## Job
Reproduce the records below, replacing every occurrence of "Where should I click to" with "Where do I click to" and leaving all other text unchanged.
_____
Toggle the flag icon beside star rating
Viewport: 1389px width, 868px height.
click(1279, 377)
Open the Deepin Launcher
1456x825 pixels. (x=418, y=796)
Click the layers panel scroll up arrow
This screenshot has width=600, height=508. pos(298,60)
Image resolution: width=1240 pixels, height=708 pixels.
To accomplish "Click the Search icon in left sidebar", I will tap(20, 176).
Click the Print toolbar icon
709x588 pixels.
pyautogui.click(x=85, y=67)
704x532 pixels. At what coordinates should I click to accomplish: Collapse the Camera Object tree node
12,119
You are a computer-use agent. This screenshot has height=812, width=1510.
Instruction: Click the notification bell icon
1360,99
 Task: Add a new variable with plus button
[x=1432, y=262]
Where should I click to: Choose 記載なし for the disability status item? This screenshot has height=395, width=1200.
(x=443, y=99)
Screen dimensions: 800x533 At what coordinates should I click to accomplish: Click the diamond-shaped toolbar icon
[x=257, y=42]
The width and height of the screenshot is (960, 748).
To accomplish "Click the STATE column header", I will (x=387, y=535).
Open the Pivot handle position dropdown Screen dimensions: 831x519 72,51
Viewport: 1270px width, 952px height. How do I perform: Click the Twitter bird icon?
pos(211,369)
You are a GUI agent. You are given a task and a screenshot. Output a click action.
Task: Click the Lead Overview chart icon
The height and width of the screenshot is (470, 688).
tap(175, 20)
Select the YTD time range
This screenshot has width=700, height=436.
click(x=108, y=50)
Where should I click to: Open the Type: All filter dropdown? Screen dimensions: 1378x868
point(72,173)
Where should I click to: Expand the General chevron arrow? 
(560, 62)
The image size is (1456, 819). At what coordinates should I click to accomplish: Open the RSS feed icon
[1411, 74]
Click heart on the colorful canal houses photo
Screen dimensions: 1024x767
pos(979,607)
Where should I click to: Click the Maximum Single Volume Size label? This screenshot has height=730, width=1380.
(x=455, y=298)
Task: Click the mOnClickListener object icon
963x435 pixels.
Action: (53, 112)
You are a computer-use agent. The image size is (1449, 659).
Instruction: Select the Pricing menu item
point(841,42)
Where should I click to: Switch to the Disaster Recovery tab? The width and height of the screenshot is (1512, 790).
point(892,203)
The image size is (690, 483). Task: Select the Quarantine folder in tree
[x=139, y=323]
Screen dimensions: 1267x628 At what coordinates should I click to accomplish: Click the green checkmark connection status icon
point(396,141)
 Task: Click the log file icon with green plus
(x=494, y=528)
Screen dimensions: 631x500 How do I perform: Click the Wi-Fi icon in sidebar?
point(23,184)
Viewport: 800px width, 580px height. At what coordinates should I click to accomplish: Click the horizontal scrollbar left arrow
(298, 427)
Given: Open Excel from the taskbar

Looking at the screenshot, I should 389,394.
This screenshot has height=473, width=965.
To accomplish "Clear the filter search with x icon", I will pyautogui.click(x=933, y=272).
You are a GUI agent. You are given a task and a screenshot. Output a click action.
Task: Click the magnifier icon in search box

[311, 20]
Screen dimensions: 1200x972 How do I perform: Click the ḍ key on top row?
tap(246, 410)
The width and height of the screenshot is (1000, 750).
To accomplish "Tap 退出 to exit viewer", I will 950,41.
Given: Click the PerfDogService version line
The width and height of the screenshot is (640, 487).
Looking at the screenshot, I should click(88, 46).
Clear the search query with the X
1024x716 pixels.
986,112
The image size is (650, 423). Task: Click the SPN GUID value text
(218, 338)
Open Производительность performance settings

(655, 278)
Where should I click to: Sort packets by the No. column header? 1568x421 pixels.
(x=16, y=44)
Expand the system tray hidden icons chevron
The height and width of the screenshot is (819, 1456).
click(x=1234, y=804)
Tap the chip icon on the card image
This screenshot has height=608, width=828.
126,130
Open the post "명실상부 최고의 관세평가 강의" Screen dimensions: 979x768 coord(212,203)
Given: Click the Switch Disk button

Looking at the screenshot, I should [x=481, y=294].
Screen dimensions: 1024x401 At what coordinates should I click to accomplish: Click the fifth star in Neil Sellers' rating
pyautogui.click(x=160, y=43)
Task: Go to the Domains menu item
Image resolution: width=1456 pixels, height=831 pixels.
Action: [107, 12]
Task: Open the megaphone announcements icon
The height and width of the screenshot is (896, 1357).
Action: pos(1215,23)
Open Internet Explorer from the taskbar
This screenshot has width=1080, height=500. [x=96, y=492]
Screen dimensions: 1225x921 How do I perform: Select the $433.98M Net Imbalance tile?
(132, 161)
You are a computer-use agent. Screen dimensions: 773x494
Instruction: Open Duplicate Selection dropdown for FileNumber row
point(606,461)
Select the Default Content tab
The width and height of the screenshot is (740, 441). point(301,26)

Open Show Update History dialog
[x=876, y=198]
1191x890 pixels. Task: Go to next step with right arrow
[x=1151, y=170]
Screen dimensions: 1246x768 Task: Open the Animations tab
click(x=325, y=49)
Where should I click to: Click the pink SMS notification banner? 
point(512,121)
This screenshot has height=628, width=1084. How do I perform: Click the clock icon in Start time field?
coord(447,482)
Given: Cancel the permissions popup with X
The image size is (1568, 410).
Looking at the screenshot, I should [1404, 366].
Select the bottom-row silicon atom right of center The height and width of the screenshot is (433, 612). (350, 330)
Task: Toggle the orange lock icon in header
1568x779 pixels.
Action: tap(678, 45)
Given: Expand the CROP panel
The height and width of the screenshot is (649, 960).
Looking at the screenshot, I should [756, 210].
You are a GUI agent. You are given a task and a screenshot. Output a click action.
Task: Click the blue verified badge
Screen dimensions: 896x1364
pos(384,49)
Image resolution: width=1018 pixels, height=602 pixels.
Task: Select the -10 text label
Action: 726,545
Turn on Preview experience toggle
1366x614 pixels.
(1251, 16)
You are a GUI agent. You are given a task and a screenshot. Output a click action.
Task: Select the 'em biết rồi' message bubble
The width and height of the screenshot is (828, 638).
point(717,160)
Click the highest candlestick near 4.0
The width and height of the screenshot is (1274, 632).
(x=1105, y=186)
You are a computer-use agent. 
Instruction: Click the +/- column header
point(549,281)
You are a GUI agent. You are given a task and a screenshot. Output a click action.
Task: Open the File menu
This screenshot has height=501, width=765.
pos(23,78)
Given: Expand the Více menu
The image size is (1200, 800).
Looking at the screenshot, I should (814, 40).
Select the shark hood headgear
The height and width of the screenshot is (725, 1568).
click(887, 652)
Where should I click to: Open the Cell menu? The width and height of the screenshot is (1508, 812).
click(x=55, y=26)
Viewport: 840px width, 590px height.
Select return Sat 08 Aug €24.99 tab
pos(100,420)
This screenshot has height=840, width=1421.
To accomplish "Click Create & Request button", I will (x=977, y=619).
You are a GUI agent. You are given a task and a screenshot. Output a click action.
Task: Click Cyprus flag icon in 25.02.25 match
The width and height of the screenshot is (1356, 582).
_____
## In response
Toggle the flag icon beside star rating
Viewport: 1389px width, 868px height.
click(1279, 377)
Open the Deepin Launcher
1456x825 pixels. (x=418, y=796)
Click the layers panel scroll up arrow
This screenshot has width=600, height=508. pos(298,60)
Image resolution: width=1240 pixels, height=708 pixels.
To accomplish "Click the Search icon in left sidebar", I will tap(20, 176).
Click the Print toolbar icon
709x588 pixels.
pyautogui.click(x=85, y=67)
704x532 pixels. At what coordinates should I click to accomplish: Collapse the Camera Object tree node
12,119
You are a computer-use agent. This screenshot has height=812, width=1510.
Instruction: Click the notification bell icon
1360,99
 Task: Add a new variable with plus button
[x=1432, y=262]
Where do I click to: Choose 記載なし for the disability status item? This screenshot has height=395, width=1200.
(x=443, y=99)
Screen dimensions: 800x533 At what coordinates should I click to accomplish: Click the diamond-shaped toolbar icon
[x=257, y=42]
The width and height of the screenshot is (960, 748).
To accomplish "Click the STATE column header", I will (x=387, y=535).
Open the Pivot handle position dropdown Screen dimensions: 831x519 72,51
Viewport: 1270px width, 952px height. How do I perform: Click the Twitter bird icon?
pos(211,369)
You are a GUI agent. You are given a task and a screenshot. Output a click action.
Task: Click the Lead Overview chart icon
The height and width of the screenshot is (470, 688).
tap(175, 20)
Select the YTD time range
This screenshot has width=700, height=436.
click(x=108, y=50)
Where do I click to: Open the Type: All filter dropdown? Screen dimensions: 1378x868
point(72,173)
Where do I click to: Expand the General chevron arrow? 
(560, 62)
The image size is (1456, 819). At what coordinates should I click to accomplish: Open the RSS feed icon
[1411, 74]
Click heart on the colorful canal houses photo
Screen dimensions: 1024x767
pos(979,607)
Where do I click to: Click the Maximum Single Volume Size label? This screenshot has height=730, width=1380.
(x=455, y=298)
Task: Click the mOnClickListener object icon
963x435 pixels.
Action: (53, 112)
You are a computer-use agent. The image size is (1449, 659).
Instruction: Select the Pricing menu item
point(841,42)
Where do I click to: Switch to the Disaster Recovery tab? The width and height of the screenshot is (1512, 790).
point(892,203)
The image size is (690, 483). Task: Select the Quarantine folder in tree
[x=139, y=323]
Screen dimensions: 1267x628 At what coordinates should I click to accomplish: Click the green checkmark connection status icon
point(396,141)
 Task: Click the log file icon with green plus
(x=494, y=528)
Screen dimensions: 631x500 How do I perform: Click the Wi-Fi icon in sidebar?
point(23,184)
Viewport: 800px width, 580px height. At what coordinates should I click to accomplish: Click the horizontal scrollbar left arrow
(298, 427)
Given: Open Excel from the taskbar

Looking at the screenshot, I should 389,394.
This screenshot has height=473, width=965.
To accomplish "Clear the filter search with x icon", I will pyautogui.click(x=933, y=272).
You are a GUI agent. You are given a task and a screenshot. Output a click action.
Task: Click the magnifier icon in search box

[311, 20]
Screen dimensions: 1200x972 How do I perform: Click the ḍ key on top row?
tap(246, 410)
The width and height of the screenshot is (1000, 750).
To accomplish "Tap 退出 to exit viewer", I will 950,41.
Given: Click the PerfDogService version line
The width and height of the screenshot is (640, 487).
Looking at the screenshot, I should click(88, 46).
Clear the search query with the X
1024x716 pixels.
986,112
The image size is (650, 423). Task: Click the SPN GUID value text
(218, 338)
Open Производительность performance settings

(655, 278)
Where do I click to: Sort packets by the No. column header? 1568x421 pixels.
(x=16, y=44)
Expand the system tray hidden icons chevron
The height and width of the screenshot is (819, 1456).
click(x=1234, y=804)
Tap the chip icon on the card image
This screenshot has height=608, width=828.
126,130
Open the post "명실상부 최고의 관세평가 강의" Screen dimensions: 979x768 coord(212,203)
Given: Click the Switch Disk button

Looking at the screenshot, I should [x=481, y=294].
Screen dimensions: 1024x401 At what coordinates should I click to accomplish: Click the fifth star in Neil Sellers' rating
pyautogui.click(x=160, y=43)
Task: Go to the Domains menu item
Image resolution: width=1456 pixels, height=831 pixels.
Action: [107, 12]
Task: Open the megaphone announcements icon
The height and width of the screenshot is (896, 1357).
Action: pos(1215,23)
Open Internet Explorer from the taskbar
This screenshot has width=1080, height=500. [x=96, y=492]
Screen dimensions: 1225x921 How do I perform: Select the $433.98M Net Imbalance tile?
(132, 161)
You are a computer-use agent. Screen dimensions: 773x494
Instruction: Open Duplicate Selection dropdown for FileNumber row
point(606,461)
Select the Default Content tab
The width and height of the screenshot is (740, 441). point(301,26)

Open Show Update History dialog
[x=876, y=198]
1191x890 pixels. Task: Go to next step with right arrow
[x=1151, y=170]
Screen dimensions: 1246x768 Task: Open the Animations tab
click(x=325, y=49)
Where do I click to: Click the pink SMS notification banner? 
point(512,121)
This screenshot has height=628, width=1084. How do I perform: Click the clock icon in Start time field?
coord(447,482)
Given: Cancel the permissions popup with X
The image size is (1568, 410).
Looking at the screenshot, I should [1404, 366].
Select the bottom-row silicon atom right of center The height and width of the screenshot is (433, 612). (350, 330)
Task: Toggle the orange lock icon in header
1568x779 pixels.
Action: tap(678, 45)
Given: Expand the CROP panel
The height and width of the screenshot is (649, 960).
Looking at the screenshot, I should [756, 210].
You are a GUI agent. You are given a task and a screenshot. Output a click action.
Task: Click the blue verified badge
Screen dimensions: 896x1364
pos(384,49)
Image resolution: width=1018 pixels, height=602 pixels.
Task: Select the -10 text label
Action: 726,545
Turn on Preview experience toggle
1366x614 pixels.
(1251, 16)
You are a GUI agent. You are given a task and a screenshot. Output a click action.
Task: Select the 'em biết rồi' message bubble
The width and height of the screenshot is (828, 638).
point(717,160)
Click the highest candlestick near 4.0
The width and height of the screenshot is (1274, 632).
(x=1105, y=186)
You are a computer-use agent. 
Instruction: Click the +/- column header
point(549,281)
You are a GUI agent. You are given a task and a screenshot. Output a click action.
Task: Open the File menu
This screenshot has height=501, width=765.
pos(23,78)
Given: Expand the Více menu
The image size is (1200, 800).
Looking at the screenshot, I should (814, 40).
Select the shark hood headgear
The height and width of the screenshot is (725, 1568).
click(887, 652)
Where do I click to: Open the Cell menu? The width and height of the screenshot is (1508, 812).
click(x=55, y=26)
Viewport: 840px width, 590px height.
Select return Sat 08 Aug €24.99 tab
pos(100,420)
This screenshot has height=840, width=1421.
To accomplish "Click Create & Request button", I will (x=977, y=619).
You are a GUI agent. You are given a task and a screenshot. Output a click action.
Task: Click Cyprus flag icon in 25.02.25 match
The width and height of the screenshot is (1356, 582).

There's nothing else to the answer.